Ben Holt writes Simple Challenges, a blog about life experiments and related ideas. In one of the first posts I read of his, he wrote, “If I’m procrastinating, it’s most often because I only have a vague idea of what I should be working on, not something concrete.”

That struck a chord with me, as he might say.

I seems accurate to say that I procrastinate when I don’t have a clearly defined next step. Like maybe I’m more likely to put off writing a huge paper than washing the dishes not because washing dishes is easier but because I know how to start that project.

That’s the hypothesis anyway. I’d like to test it.

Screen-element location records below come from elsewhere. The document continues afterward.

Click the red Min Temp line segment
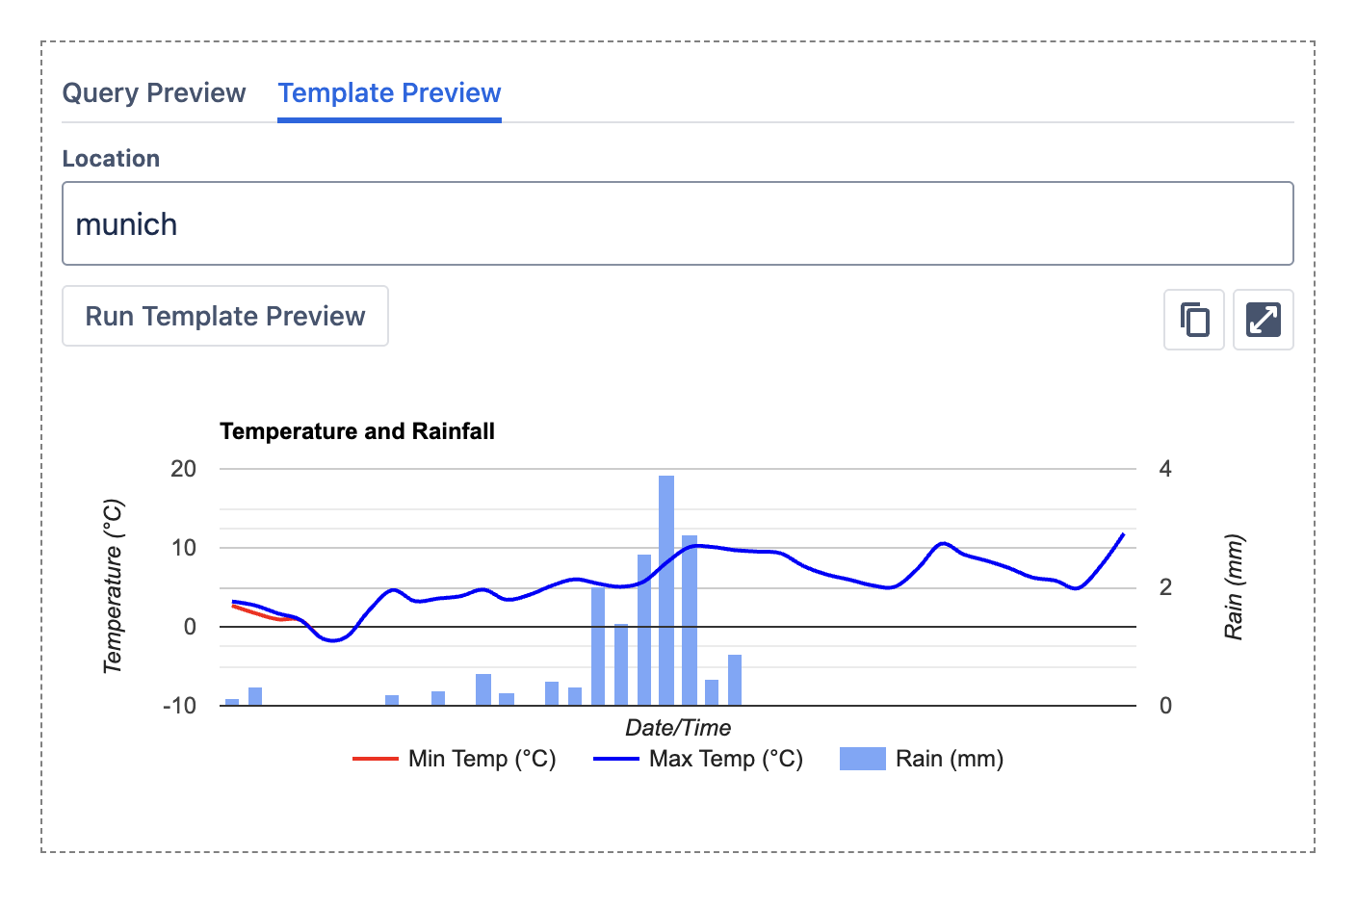Viewport: 1356px width, 907px height. [x=259, y=613]
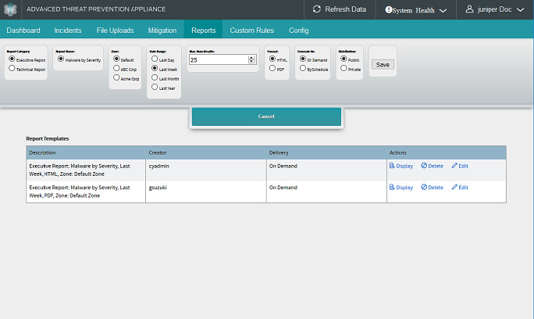Click the System Health alert icon
Viewport: 534px width, 319px height.
tap(389, 10)
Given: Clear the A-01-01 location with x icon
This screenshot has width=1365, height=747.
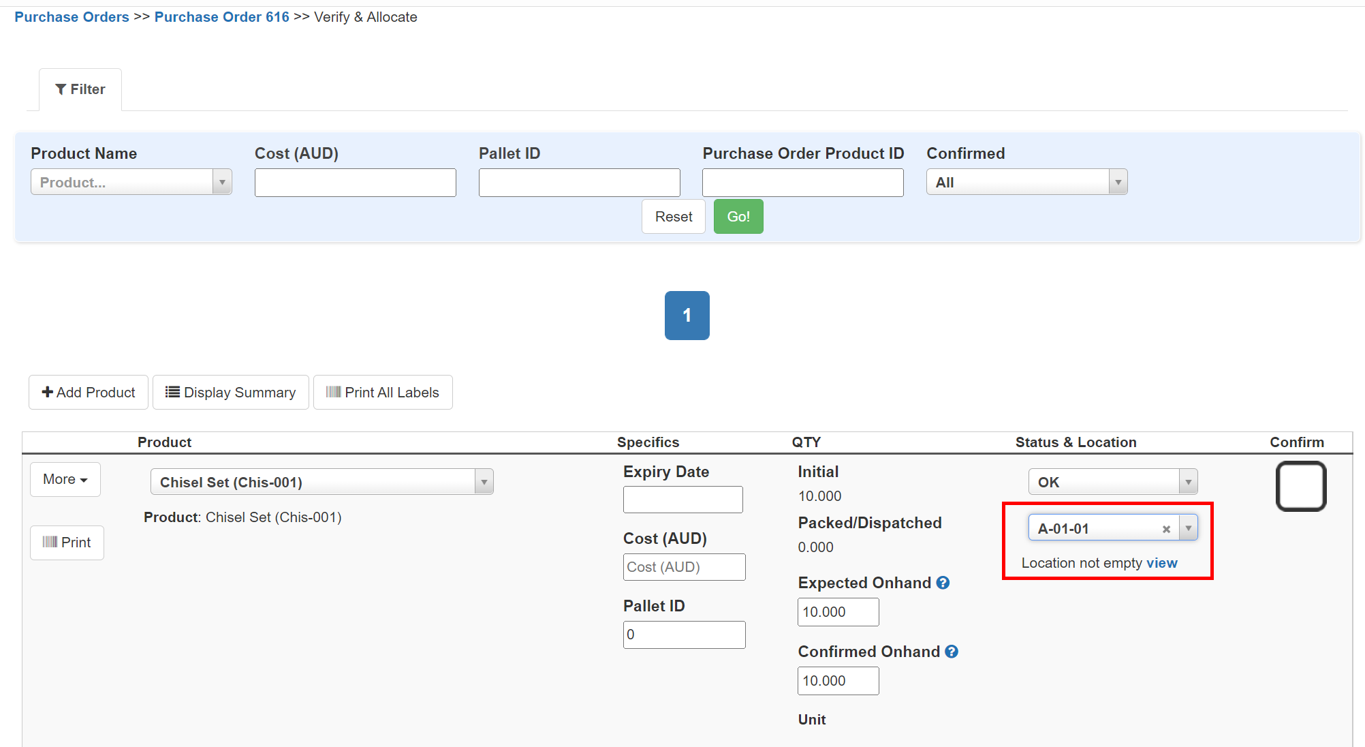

For the next, say, four weeks, I’m going to make a checklist each day with items to complete. I’m going to try to keep each item on the list as simple as possible so I know how to start each of them (or if I don’t know, I’ll include an item like “Figure out how to start _____.”)

Beyond the connection with procrastination, I’m interested in this experiment because of the current trend toward living with no goals. I can see how living that way would work in the short-term, but I’m super skeptical about it in the long-term. I feels more like a way to catch my breath than a way to continue breathing.

But we’ll see. That’s the fun of experiments. Maybe I’ll realize my daily checklists really don’t help me and just create more stress. Maybe I’ll realize it’s better to live without goals altogether.

Whichever way it turns, I’m looking forward to tracking the progress.